Beyond the Farthest Suns (24 page)

She much preferred the looks of a technical to a tellman, but she was common in that. Technicals required brainflex, tellmen cargo capacity. Technicals were strong and ran strong machines, like in the adventure fibs, where technicals were often the protags. She wished a technical were on the greenroads with her. The moans had the ef­fect of making her receptive—what she saw, looking in mirrors, was a certain shine in her eyes—but there was no chance of a breeding liaison. She was quite unreproductive in this moment of elfstate. Other kinds of meetings were not unusual.

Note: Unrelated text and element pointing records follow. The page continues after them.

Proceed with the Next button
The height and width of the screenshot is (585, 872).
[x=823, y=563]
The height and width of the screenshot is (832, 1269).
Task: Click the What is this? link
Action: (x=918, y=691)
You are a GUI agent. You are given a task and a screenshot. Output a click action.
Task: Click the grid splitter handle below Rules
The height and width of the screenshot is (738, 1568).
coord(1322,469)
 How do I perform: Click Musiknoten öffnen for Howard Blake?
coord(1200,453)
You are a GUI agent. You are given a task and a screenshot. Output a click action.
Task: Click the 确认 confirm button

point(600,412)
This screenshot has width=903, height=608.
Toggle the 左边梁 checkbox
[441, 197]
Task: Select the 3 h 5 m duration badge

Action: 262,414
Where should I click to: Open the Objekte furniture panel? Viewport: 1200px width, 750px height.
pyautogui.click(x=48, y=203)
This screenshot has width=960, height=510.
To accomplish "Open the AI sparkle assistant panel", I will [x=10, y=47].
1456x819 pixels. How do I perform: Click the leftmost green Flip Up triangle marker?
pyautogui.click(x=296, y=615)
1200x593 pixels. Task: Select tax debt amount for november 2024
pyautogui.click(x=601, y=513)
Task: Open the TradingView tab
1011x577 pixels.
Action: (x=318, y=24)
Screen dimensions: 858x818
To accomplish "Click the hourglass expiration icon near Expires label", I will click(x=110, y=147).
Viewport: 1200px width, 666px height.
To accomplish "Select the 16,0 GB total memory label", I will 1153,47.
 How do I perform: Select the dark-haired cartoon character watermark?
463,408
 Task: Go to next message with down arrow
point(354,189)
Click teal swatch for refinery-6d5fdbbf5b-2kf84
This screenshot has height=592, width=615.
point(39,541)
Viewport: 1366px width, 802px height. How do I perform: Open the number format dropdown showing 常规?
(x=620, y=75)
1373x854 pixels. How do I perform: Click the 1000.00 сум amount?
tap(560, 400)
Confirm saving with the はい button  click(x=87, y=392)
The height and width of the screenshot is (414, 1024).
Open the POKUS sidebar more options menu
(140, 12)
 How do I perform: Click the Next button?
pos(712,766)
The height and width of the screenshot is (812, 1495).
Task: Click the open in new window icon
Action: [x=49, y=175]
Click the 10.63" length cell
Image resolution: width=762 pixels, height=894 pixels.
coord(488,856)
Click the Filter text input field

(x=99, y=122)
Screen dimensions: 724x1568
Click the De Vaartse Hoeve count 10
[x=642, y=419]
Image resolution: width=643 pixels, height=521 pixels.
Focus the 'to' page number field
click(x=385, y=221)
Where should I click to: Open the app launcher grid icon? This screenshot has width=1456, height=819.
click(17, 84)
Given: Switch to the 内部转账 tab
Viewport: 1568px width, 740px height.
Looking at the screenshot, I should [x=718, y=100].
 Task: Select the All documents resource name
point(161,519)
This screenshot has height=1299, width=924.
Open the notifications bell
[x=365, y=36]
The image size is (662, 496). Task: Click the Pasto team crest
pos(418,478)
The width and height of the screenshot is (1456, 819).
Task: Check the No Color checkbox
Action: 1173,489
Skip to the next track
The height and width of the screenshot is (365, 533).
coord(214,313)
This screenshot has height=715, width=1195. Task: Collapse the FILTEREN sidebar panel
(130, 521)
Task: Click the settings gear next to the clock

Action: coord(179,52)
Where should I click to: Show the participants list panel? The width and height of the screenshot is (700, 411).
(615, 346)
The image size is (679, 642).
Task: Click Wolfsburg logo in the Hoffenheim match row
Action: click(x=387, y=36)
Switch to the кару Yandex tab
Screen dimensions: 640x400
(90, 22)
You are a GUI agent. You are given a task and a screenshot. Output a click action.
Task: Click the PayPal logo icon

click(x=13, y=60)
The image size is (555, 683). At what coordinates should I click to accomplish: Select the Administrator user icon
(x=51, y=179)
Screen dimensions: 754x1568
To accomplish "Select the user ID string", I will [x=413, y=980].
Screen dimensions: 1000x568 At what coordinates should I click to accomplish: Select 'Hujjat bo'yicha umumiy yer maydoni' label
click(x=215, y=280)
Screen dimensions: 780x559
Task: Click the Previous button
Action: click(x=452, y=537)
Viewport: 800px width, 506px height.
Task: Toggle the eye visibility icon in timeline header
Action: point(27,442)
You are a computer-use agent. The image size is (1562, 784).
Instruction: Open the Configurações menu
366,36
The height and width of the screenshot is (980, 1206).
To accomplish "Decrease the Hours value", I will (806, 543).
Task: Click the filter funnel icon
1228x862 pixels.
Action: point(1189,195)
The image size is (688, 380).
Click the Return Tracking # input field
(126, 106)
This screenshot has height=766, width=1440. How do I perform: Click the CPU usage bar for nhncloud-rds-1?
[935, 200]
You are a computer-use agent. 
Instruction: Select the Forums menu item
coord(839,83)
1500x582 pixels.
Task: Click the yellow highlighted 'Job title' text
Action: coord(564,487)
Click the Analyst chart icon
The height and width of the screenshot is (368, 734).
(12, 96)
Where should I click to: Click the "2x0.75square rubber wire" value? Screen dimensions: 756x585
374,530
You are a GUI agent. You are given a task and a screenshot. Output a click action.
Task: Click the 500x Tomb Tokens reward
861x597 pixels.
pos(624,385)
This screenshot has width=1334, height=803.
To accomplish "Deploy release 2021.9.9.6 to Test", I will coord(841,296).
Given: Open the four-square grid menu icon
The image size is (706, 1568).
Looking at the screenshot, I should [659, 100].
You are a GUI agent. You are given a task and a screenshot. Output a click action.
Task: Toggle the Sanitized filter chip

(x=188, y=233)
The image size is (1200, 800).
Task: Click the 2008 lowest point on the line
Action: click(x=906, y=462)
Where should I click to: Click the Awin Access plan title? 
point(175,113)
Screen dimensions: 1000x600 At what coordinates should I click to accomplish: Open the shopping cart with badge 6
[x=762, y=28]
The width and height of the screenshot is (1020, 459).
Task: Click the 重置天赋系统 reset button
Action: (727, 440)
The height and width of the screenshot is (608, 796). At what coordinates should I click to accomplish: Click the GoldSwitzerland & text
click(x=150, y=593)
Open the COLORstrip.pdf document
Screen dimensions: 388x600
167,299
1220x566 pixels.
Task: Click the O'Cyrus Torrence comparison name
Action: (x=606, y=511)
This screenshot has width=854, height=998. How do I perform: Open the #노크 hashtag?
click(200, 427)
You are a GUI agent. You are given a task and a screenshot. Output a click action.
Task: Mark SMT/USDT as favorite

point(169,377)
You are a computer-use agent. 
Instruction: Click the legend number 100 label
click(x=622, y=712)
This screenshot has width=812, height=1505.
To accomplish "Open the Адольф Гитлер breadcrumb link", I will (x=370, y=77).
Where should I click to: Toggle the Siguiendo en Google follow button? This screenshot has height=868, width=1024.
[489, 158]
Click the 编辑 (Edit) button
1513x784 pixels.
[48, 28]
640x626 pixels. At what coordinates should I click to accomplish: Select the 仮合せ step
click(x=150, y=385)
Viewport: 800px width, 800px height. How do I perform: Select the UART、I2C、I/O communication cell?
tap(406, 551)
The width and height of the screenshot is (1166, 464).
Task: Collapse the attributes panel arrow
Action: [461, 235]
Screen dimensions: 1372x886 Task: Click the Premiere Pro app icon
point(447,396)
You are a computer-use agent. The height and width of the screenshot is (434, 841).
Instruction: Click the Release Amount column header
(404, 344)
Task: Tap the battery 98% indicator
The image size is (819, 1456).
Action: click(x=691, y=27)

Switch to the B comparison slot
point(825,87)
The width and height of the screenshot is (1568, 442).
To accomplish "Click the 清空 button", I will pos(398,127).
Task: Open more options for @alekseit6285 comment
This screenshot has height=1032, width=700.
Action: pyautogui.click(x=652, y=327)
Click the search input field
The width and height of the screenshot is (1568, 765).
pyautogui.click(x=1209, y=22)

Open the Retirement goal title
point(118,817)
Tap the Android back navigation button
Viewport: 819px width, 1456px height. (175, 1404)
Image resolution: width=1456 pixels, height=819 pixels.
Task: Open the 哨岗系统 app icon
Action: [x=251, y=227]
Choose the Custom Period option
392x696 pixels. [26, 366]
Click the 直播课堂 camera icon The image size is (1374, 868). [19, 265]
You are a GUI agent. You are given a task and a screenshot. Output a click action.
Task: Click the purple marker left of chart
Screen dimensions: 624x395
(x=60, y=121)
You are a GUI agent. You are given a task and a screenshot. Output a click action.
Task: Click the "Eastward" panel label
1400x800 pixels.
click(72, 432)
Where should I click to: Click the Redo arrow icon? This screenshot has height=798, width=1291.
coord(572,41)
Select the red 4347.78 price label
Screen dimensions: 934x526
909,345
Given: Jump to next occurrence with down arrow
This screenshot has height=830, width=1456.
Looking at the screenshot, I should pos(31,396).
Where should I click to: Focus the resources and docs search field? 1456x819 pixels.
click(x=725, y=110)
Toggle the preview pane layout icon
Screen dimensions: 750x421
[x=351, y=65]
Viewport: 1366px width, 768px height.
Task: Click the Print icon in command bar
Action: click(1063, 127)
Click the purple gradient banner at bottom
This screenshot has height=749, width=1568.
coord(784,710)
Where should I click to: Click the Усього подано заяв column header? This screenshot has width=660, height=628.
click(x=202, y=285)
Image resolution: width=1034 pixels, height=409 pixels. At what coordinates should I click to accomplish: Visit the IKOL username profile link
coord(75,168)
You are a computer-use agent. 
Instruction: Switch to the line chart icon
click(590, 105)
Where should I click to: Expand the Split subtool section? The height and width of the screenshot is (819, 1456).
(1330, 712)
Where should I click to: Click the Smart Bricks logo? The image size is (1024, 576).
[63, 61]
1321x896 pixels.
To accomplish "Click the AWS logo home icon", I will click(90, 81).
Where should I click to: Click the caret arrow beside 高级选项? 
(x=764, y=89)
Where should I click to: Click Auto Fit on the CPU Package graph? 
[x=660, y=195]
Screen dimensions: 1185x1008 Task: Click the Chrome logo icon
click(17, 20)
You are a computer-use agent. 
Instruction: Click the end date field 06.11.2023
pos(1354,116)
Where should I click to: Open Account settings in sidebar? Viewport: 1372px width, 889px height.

She looked up and saw a figure at least a hundred meters away, sitting on an allowed patch near the path. She walked casually, grace­fully as possible with the stiffness. Not a technical, she saw soon, but she was not disappointed. Too calm.

“Over,” he said as she approached.

“Under,” she replied. But not by much—he was probably six or seven ship years old and not easily classifiable.

“Such a fine elfstate,” he commented. His hair was black. He was shorter, but something in his build reminded her of the glovers. She accepted his compliment with a nod and pointed to a spot near him. He motioned for her to sit, and she did so with a whuff, massaging her knees.

“Moans?” he asked.

“Bad stretch,” she said.

“You're a glover.” He looked at the fading scars on her hands.

“Can't tell what you are,” she said.

“Noncombat,” he said. “Tuner of the mandates.”

She knew very little about the mandates, except that law decreed every ship carry one, and few of the crew were ever allowed to peep. “Noncombat, hm?” she mused. She didn't despise him for that; one never felt strong negatives for a crew member. She didn't feel much of anything.

“Been working on ours this wake,” he said. “Too hard, I guess. Told to walk.” Overzealousness in work was considered an erotic trait aboard the
Mellangee.
Still, she didn't feel receptive toward him.

“Glovers walk after a rough grow,” she said.

He nodded. “My name's Clevo.”

“Prufrax.”

“Combat soon?”

“Hoping. Waiting forever.”

“I know. Just been allowed access to the mandate for a half-dozen wakes. All new to me. Very happy.”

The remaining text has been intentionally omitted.